SOURCE MATERIAL:
((

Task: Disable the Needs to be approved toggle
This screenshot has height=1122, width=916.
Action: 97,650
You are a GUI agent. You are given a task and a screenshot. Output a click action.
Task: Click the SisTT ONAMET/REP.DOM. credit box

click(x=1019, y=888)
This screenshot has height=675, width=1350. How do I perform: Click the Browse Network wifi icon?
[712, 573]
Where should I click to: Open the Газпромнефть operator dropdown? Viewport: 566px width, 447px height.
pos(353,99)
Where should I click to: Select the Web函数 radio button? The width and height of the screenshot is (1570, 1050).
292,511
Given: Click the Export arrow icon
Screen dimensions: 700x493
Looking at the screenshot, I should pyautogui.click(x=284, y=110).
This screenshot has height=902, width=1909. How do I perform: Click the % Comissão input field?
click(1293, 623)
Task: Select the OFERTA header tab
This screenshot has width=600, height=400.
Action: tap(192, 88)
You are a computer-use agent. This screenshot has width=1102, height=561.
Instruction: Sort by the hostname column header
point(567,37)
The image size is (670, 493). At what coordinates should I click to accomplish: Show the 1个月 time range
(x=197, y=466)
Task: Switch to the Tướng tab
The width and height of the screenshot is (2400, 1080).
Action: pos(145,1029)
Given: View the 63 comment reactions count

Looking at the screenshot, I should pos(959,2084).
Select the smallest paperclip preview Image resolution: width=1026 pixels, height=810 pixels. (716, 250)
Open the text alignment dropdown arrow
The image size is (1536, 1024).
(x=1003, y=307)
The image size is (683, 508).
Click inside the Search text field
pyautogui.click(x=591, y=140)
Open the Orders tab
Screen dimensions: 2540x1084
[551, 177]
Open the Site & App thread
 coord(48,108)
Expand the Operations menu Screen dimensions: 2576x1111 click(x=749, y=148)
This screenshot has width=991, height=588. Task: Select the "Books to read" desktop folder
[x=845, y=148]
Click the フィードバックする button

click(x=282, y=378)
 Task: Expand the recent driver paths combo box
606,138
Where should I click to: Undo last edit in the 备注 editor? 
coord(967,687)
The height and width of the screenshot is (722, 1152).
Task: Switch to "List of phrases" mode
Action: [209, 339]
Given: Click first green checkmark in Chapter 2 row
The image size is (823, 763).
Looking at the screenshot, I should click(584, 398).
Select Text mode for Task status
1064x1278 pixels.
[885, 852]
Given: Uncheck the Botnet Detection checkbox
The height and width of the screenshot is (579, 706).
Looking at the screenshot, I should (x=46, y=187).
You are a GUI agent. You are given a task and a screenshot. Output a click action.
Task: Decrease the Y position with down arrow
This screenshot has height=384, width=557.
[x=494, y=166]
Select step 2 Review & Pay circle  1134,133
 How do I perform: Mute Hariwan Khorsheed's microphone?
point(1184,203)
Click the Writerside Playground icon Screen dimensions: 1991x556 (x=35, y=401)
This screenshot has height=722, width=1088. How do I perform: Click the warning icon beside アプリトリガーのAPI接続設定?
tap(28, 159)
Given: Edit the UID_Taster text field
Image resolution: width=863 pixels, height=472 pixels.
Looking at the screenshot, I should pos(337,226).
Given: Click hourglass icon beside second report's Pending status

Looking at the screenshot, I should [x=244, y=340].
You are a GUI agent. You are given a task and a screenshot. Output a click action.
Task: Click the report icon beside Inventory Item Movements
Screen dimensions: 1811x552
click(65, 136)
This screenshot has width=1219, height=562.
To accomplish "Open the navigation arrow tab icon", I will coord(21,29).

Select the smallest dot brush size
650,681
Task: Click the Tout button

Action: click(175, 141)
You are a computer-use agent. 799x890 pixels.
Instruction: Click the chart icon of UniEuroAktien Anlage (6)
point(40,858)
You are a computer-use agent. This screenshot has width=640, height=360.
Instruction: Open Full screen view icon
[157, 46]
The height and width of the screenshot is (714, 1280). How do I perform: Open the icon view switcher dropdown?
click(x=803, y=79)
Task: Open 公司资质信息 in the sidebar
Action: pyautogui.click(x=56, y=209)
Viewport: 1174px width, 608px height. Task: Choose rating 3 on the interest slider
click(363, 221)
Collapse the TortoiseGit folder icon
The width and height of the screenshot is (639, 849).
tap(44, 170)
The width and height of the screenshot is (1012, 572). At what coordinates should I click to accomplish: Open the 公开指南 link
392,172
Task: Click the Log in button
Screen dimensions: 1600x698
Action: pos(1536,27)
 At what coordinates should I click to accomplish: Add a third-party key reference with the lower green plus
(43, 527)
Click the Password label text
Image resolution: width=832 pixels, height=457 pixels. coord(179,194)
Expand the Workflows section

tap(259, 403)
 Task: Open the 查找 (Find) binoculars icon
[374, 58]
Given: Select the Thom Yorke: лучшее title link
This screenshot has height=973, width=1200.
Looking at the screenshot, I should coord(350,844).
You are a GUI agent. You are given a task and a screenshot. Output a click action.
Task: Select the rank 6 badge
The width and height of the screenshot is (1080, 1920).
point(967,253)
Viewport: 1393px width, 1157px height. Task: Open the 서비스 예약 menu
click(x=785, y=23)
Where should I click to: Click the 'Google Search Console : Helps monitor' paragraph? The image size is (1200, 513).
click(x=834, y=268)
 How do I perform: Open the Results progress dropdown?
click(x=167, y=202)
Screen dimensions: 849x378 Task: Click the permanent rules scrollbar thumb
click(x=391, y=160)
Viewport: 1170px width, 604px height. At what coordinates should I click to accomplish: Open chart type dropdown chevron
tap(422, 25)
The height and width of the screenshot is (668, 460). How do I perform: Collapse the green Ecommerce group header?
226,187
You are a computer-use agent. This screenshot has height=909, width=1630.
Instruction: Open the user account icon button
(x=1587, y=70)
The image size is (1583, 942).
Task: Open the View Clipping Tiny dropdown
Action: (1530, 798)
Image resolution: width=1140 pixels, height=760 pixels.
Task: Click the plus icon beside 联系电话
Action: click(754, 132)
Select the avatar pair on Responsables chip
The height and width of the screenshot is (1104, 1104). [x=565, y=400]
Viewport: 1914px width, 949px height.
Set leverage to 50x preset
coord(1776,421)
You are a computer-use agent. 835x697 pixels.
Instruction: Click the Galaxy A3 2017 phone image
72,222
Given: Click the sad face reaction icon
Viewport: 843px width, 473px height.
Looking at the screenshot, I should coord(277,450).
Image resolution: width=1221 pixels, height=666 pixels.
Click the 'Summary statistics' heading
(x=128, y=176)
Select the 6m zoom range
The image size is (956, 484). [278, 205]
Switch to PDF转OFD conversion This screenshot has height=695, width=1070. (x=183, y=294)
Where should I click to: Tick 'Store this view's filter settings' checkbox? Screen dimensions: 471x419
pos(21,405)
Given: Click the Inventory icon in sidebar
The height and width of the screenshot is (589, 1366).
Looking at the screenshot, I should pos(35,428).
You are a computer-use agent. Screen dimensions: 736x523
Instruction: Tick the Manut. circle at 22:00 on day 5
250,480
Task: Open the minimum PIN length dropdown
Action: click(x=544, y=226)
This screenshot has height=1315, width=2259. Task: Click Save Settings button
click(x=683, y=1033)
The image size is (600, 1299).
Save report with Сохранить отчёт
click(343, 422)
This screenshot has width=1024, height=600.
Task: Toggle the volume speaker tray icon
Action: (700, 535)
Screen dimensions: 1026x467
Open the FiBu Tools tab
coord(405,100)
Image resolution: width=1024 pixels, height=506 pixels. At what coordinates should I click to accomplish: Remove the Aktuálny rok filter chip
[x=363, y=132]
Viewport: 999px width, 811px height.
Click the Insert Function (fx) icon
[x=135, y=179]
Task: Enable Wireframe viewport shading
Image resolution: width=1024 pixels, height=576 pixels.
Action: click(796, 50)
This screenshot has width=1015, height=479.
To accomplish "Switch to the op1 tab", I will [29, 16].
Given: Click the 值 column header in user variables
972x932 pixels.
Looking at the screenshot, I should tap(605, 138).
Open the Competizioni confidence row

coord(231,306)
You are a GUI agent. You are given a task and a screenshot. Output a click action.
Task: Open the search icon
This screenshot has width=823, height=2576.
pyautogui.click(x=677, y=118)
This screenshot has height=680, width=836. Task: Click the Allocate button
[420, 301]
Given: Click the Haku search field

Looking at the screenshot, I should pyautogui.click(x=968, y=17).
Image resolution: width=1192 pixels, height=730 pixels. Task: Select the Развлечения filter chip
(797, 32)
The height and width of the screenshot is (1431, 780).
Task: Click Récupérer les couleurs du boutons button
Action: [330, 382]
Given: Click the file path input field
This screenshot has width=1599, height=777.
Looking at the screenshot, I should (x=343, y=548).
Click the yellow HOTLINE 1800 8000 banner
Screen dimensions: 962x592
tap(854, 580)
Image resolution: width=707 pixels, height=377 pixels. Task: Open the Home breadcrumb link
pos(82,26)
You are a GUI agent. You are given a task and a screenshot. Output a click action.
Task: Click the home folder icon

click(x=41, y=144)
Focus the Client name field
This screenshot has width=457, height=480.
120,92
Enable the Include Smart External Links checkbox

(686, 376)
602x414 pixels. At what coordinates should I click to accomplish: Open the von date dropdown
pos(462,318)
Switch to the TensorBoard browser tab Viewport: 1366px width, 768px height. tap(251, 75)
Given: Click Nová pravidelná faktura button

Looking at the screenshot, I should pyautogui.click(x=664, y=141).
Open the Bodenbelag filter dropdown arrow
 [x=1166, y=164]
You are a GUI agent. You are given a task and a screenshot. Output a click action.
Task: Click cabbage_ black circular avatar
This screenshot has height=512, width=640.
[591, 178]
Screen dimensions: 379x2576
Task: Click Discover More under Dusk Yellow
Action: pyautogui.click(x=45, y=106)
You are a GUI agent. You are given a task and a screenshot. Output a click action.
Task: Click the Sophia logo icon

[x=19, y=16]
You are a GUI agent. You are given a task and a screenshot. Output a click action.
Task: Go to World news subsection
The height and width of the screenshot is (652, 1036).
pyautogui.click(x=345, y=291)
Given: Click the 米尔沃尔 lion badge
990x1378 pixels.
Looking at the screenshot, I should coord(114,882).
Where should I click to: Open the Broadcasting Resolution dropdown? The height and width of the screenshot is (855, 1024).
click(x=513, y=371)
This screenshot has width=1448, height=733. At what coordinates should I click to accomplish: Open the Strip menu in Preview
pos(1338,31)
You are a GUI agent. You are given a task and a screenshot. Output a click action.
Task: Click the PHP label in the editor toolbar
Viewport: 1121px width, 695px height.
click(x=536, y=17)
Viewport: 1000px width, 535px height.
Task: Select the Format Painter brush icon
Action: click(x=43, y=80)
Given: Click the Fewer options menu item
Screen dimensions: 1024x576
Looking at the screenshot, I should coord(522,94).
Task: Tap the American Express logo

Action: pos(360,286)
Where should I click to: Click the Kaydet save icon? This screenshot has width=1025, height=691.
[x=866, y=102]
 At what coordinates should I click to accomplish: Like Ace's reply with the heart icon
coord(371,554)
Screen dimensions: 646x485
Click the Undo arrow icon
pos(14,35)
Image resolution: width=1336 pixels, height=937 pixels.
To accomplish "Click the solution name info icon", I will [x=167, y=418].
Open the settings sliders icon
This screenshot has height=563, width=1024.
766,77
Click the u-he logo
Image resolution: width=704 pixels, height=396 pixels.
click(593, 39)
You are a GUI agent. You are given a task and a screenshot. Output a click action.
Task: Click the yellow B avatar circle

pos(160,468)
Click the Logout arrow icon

))

TASK DETAILS:
Write only the number of lines in the entries where the string "computer" occurs.

RESPONSE TO THIS EXERCISE:
6